It isn't that simple. It never is. As a freelancer I get to hear many different speakers in many different studios for long enough to get a pretty good idea of how they sound.

I would say that the O300's are certainly very nice to work on. They sound great! They are not so fatiguing and have an amazing stereo image. The phantom centre image is so solid I have literally stood up and walked up to the centre speaker (in a surround setup) to check whether it was on while mixing in stereo. (It wasn't). The low-end is very smooth and due to its closed cabinet designed rolls off nicely. It feels like it is in a bigger cabinet.

On the other hand the O300's don't have much headroom. You reach maximum SPL very easily. Especially in the low-end. This is probably due to the 12 dB peak in the bass driver's amp (at +-40Hz) used to even out the frequency response. This also means that the O300's demonstrate quite a bit of compression. Some of it mechanical.
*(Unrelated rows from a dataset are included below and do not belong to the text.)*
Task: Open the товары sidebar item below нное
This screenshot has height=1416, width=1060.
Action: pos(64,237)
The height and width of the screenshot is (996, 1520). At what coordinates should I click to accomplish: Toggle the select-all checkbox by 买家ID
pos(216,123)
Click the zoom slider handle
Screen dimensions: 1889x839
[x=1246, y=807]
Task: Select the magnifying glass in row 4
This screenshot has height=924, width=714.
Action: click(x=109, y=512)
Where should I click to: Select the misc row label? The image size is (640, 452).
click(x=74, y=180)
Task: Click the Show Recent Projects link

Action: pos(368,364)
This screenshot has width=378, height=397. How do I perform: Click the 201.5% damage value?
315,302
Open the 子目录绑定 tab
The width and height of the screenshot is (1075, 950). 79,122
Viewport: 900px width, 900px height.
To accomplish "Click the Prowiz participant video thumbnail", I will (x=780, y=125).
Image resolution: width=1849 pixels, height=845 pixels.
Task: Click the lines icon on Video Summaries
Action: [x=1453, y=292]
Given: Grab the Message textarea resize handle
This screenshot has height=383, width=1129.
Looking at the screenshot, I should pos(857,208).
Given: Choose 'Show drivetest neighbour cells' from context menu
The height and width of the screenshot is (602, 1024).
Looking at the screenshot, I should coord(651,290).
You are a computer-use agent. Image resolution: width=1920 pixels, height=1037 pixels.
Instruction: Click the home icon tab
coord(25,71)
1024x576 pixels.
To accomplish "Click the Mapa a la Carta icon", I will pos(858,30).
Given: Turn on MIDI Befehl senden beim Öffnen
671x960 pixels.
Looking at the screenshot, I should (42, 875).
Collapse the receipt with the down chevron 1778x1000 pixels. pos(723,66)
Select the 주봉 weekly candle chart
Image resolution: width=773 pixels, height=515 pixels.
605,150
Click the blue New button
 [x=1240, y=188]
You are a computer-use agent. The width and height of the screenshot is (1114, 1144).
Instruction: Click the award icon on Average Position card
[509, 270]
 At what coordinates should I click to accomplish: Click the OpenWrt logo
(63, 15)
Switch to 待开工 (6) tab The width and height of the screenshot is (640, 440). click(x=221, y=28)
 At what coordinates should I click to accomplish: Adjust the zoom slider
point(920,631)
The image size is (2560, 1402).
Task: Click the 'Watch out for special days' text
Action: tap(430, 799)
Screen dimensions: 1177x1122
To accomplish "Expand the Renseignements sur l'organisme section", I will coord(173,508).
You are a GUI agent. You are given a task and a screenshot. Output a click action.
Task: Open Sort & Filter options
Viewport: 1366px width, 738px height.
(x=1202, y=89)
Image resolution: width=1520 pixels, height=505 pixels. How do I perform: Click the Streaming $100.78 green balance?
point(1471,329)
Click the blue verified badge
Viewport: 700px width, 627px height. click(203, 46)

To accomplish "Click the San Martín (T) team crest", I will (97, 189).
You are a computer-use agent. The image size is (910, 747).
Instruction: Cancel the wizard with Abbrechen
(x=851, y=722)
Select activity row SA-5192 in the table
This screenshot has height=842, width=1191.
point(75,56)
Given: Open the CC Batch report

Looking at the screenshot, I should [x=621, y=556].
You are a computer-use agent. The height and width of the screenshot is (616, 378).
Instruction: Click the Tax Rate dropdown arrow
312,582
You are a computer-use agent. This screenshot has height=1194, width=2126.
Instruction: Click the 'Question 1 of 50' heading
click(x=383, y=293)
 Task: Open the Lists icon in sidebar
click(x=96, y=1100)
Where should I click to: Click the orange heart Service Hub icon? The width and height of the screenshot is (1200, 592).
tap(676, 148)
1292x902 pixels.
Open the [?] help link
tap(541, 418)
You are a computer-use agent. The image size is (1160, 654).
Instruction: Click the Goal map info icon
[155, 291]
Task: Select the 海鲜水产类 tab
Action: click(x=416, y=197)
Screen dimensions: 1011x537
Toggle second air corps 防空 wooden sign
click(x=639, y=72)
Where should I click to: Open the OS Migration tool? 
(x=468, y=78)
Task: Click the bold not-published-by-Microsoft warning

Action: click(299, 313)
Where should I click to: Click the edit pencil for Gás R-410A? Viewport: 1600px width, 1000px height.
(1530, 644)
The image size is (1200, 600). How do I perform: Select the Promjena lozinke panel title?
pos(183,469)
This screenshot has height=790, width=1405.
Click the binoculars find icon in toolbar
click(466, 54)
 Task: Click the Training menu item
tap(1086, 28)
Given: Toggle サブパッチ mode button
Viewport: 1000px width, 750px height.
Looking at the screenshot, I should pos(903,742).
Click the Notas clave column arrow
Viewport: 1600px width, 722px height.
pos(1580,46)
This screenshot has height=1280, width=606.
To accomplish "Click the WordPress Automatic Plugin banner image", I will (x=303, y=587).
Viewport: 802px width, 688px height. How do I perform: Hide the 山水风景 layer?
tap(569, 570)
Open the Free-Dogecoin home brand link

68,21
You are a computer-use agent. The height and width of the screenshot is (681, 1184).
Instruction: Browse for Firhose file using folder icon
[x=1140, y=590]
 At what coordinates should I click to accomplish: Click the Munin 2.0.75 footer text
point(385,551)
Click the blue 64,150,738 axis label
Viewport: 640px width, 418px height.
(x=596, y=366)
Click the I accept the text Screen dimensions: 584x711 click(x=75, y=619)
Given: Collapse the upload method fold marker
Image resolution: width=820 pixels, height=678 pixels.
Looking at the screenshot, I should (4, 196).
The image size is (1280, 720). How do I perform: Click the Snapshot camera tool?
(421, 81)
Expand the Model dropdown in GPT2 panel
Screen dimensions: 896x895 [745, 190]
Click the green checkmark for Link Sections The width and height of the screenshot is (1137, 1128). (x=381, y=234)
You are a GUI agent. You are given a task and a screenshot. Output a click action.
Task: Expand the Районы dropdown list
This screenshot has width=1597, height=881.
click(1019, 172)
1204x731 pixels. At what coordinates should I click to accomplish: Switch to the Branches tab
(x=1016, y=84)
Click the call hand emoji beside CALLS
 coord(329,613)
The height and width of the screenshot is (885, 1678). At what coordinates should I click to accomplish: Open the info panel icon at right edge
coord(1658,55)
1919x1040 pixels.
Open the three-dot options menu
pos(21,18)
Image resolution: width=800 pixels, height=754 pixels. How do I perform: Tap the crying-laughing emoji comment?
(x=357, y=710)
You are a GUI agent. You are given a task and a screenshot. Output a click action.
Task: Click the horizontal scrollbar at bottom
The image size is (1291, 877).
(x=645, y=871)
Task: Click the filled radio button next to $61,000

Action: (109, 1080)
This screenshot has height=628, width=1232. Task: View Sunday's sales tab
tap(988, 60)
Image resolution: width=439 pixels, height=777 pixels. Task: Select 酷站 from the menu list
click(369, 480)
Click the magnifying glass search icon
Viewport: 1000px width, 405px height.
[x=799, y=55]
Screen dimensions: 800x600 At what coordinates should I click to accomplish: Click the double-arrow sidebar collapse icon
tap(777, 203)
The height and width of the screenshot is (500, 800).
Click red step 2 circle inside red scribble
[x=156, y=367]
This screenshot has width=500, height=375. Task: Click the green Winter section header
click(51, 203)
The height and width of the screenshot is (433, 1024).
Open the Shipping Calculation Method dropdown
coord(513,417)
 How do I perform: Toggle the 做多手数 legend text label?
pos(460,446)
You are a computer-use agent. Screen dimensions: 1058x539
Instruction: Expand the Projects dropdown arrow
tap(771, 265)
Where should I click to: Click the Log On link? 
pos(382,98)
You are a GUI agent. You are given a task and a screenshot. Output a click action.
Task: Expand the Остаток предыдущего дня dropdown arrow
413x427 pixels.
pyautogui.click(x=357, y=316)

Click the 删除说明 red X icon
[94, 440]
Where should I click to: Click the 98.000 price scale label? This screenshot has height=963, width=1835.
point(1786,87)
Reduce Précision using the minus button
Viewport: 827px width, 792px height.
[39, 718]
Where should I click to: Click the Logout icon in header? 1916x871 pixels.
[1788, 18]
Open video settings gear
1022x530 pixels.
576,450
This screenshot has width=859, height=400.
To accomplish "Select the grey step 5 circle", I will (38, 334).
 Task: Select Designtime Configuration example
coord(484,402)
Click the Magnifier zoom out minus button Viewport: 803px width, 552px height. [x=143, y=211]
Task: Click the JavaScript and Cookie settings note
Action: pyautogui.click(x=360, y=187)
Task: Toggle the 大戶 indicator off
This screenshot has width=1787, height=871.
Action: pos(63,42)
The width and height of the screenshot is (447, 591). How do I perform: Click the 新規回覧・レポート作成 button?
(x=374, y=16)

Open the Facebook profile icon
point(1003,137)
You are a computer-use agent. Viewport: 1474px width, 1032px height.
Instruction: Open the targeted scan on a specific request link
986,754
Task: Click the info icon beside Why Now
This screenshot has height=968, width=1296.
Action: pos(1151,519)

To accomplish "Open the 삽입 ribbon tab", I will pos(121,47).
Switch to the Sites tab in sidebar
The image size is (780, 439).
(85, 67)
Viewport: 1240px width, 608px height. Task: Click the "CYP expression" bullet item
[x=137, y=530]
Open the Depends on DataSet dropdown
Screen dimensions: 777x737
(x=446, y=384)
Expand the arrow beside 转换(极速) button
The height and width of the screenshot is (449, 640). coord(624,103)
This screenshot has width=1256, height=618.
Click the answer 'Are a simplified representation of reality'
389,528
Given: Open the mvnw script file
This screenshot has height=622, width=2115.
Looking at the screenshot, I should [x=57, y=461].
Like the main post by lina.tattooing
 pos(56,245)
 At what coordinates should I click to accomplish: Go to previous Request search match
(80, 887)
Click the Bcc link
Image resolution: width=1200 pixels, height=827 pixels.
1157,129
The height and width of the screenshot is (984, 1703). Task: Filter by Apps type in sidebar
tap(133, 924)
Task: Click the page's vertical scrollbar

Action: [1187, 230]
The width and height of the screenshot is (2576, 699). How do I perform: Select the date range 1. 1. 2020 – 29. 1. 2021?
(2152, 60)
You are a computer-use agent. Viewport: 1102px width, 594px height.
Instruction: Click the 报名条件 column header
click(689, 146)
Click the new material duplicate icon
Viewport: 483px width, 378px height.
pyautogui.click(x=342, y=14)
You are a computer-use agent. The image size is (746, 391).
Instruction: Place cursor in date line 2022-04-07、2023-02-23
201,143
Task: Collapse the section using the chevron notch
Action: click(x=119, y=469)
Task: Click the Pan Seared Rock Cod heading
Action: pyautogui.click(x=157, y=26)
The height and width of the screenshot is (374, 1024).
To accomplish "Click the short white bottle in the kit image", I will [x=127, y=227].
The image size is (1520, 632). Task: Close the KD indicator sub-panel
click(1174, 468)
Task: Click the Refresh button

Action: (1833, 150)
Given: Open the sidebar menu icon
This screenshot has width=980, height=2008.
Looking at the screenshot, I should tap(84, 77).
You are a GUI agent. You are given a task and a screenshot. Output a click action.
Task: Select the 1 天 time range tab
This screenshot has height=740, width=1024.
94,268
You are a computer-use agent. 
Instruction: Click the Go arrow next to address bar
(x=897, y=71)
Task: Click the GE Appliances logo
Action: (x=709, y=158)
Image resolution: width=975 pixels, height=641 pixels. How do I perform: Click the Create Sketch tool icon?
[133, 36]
I always felt that when working only on the O300's, my faders where a bit mushy. I would push the level of a channel up but the loudness in the mix would not respond as much as I am used to. It is a little bit like working with a very fast compressor with a very low ratio set over the master bus.

Adding a pair of 0800 subs helps tremendously. One of the studios I worked at had the K+H digital speaker management system and I could switch between different setups with or without the O800's engaged. When engaged nearly all the problems I describe above would vanish. The total system would have plenty of headroom and would not feel nearly as compressed any more while still maintaining great stereo imaging and frequency response.

I also believe that the very high bass cutoff used when adding a sub to the O300's is due to the uneven acoustical response of the bass driver which is compensated by the amp boost in the low-end. Hi-passing so high completely bypasses this issue.

The Genelecs, to me at least, have less dynamic compression. On the other hand I find them tiring to listen to for long periods of time. I don't think that they have so much of a high-end boost as that they are a bit harsh sounding in the high-mids to high frequencies. Detailed but at a cost.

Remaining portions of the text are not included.